正好為了掩飾身份,自己幾個人穿的都是疆省移民最常見的長袍兜帽,裝成出來搜索物資的自管區流民,用比較值錢的貨物吸引車夫停車講講價格,然后再伺機出手就容易多了。
車夫們再彪悍,手里頂多有幾支自制武器,比不上魯伯特這群雇傭兵的裝備和身手。就算露出了馬腳,只要能靠近到二三十米之內,也能用手槍解決問題。
按理說這番設計的套路挺合理,身份也說得過去,足夠吸引車夫們停車查看的。但就在本來沒什么危險的環節上最終還是出了大紕漏,直接導致了團滅。

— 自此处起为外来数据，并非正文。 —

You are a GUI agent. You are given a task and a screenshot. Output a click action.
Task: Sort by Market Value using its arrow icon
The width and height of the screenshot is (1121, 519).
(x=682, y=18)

用俗話講就是大江大河都闖過來了,卻在陰溝里翻了船。
車夫們在見到四個狀似疆省移民的人在路邊行走后,不用打招呼就靠了過來,主動詢問從哪來、到哪兒去、包裹里裝的是什么,賣不賣。
可是還沒等蔣松亭打開包裹圖窮匕見,車廂上的苦布里又鉆出來六個人,每人端著一支自動步槍。其中有一個人蔣松亭認識,平安運輸公司的胡經理
見到胡楊,蔣松亭就知道要壞。可面對六支自動步槍,魯伯特就算再彪悍再有經驗,也只能高舉雙手跪在地上,被車夫們拿出繩子捆了個結結實實。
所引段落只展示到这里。